Plaintiff’s position as to costs

  1. The plaintiff is a solicitor at the firm of  Still and Company Lawyers.  He is the executor and trustee of the estate of the deceased. 

  1. On 28 April 2022, before the date for filing costs submissions, the plaintiff informed the applicant’s solicitor, Mr Peter Connor of the firm Constable Connor & Co (‘Mr Connor’), that he was obtaining an assessment of his costs and sought Mr Connor’s consent to an order for the Court to fix a sum for the costs, so as to avoid additional legal costs that would accompany filing of costs submissions.  Mr Connor did not respond to or acknowledge the plaintiff’s correspondence.

  1. The plaintiff then engaged Grace Costs Consultants to provide an assessment of his costs.  A costs assessment of $49,815.36 (exclusive of GST and disbursements) was received on 5 May 2022.  On the same date, the plaintiff sent the costs assessment to Mr Connor, together with disbursements and proposed minutes of consent orders for the costs to be fixed in the sum of $49,815.36.  Despite asking Mr Connor for an urgent response, the plaintiff did not receive an acknowledgement or response from him.

  1. On 9 May 2022, the plaintiff filed written submissions and an affidavit as to his costs.

  1. The plaintiff seeks an order that the applicant pay the plaintiff’s costs of the application on an indemnity basis, assessed in an amount of $55,292.46, alternatively, on the standard basis.

Applicant’s position as to costs

  1. The applicant did not file written submissions on costs.
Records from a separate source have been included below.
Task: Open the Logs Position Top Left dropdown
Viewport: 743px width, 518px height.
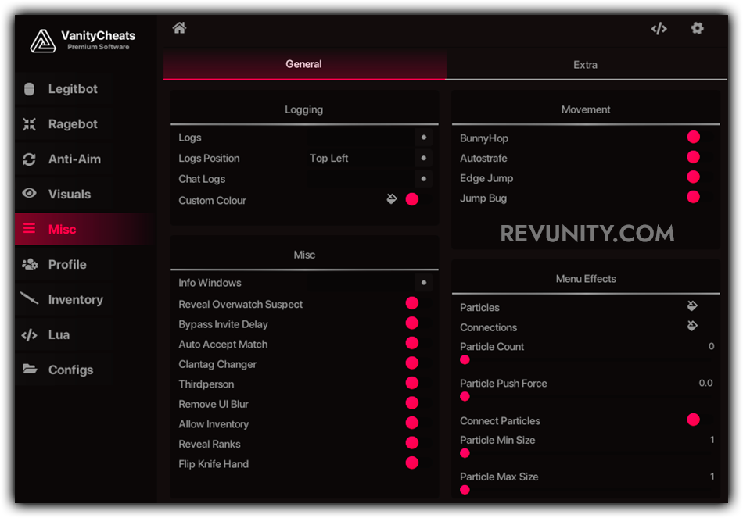Action: 423,158
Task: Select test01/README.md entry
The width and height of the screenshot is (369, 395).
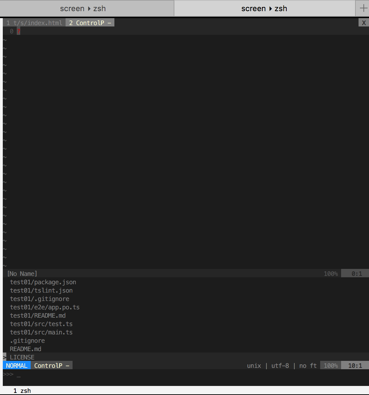Action: coord(38,315)
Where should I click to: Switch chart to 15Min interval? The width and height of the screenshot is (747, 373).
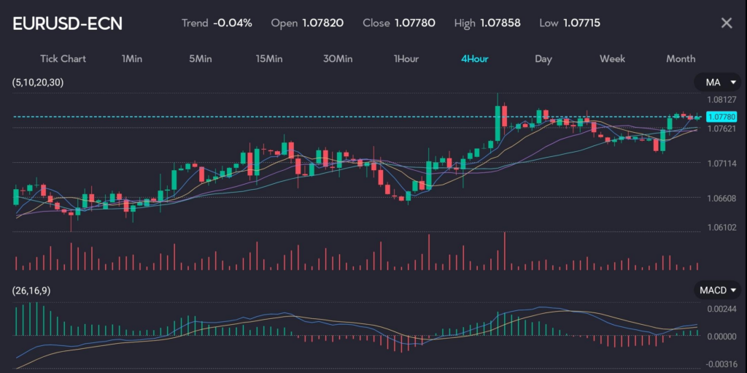pos(268,58)
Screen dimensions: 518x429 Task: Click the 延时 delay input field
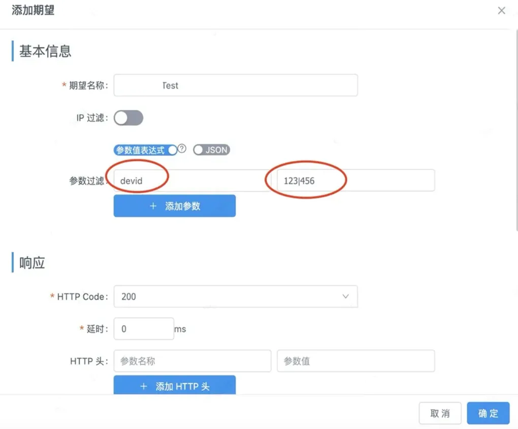[x=144, y=328]
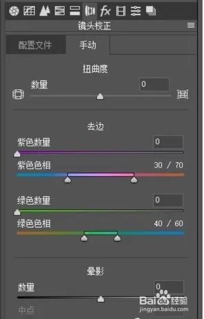Image resolution: width=204 pixels, height=319 pixels.
Task: Select the Lens Corrections panel icon
Action: point(90,11)
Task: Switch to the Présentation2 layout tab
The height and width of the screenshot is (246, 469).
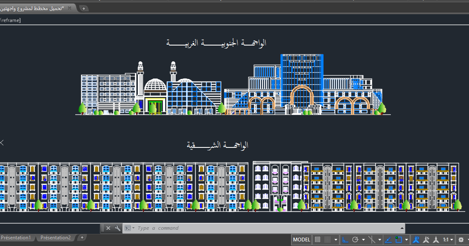Action: tap(56, 238)
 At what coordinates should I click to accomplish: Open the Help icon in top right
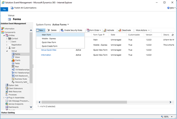[x=168, y=8]
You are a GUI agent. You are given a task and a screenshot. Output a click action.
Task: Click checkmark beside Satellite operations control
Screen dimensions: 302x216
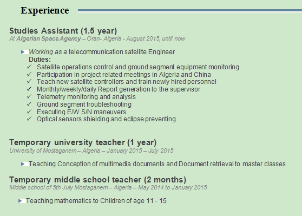pos(29,67)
  1. By email to the Court and the plaintiff dated 19 May 2022, Mr Connor stated that the applicant would not be able to comply with the deadline for submissions on costs due to illness and that he had received the ‘applicant’s clear and informed instructions that she does not wish to argue against the plaintiff’s submissions on costs and is content to abide by the Court’s decision’.

Plaintiff’s submissions

Applicant’s grounds for seeking revocation of the grant of probate of the will

  1. In support of his claim for indemnity costs, the plaintiff highlights the Court’s findings on the particulars provided by the applicant in support of the first of the applicant’s grounds for seeking revocation of probate of the will, being suspicion of lack of knowledge and approval, as follows:

(a)   that the particulars outlining the circumstances in which the 2008 will and the deceased’s penultimate will dated 17 September 2003 (‘the 2003 will’) were made did not ‘raise any particular issues of concern’;[3]

[3]Reasons, [39].

(b)  that the particulars supporting the contention that the content of the 2008 will and the 2003 will was contrary to the deceased’s previously expressed intentions ‘lack[ed] specification as to the circumstances in which the statements were made’.[4]  Further, the Court found that it was not suspicious for the deceased to have provided for his wife’s side of the family,[5] nor were comments allegedly made in 2016 proximate to the time when the 2003 will and the 2008 will were made.[6]  Similarly, the Court found that ‘no temporal connection’ had been established between alleged efforts to obstruct the applicant from visiting the deceased in hospital prior to his death in 2019, and the circumstances surrounding the making of the 2003 will and the 2008 will;[7]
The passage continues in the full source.